The sole answer should be the number of lines in the material below that hold "Click".

[Exercise data Boundary: Start]

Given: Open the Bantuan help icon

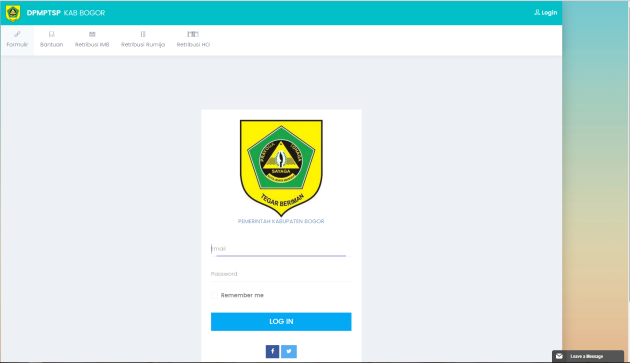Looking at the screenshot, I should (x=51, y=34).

[Exercise data Boundary: End]
[Exercise data Boundary: Start]

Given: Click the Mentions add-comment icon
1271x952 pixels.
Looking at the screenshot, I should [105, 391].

[Exercise data Boundary: End]
[Exercise data Boundary: Start]

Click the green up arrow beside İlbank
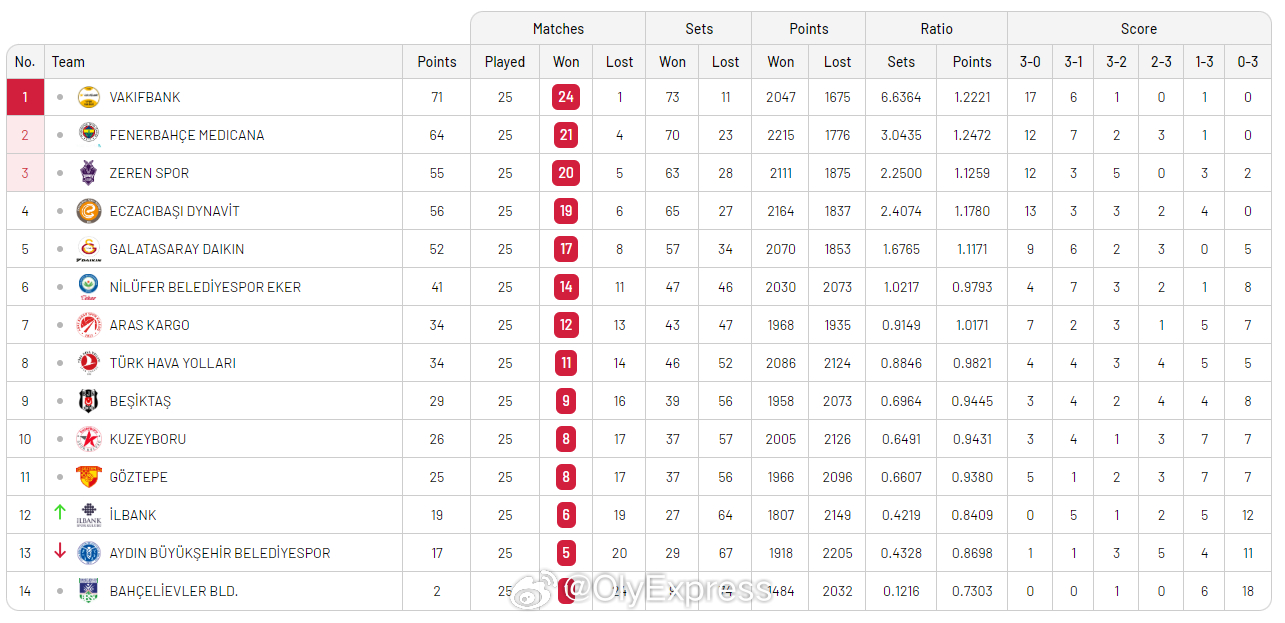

[Exercise data Boundary: End]

Result below:
2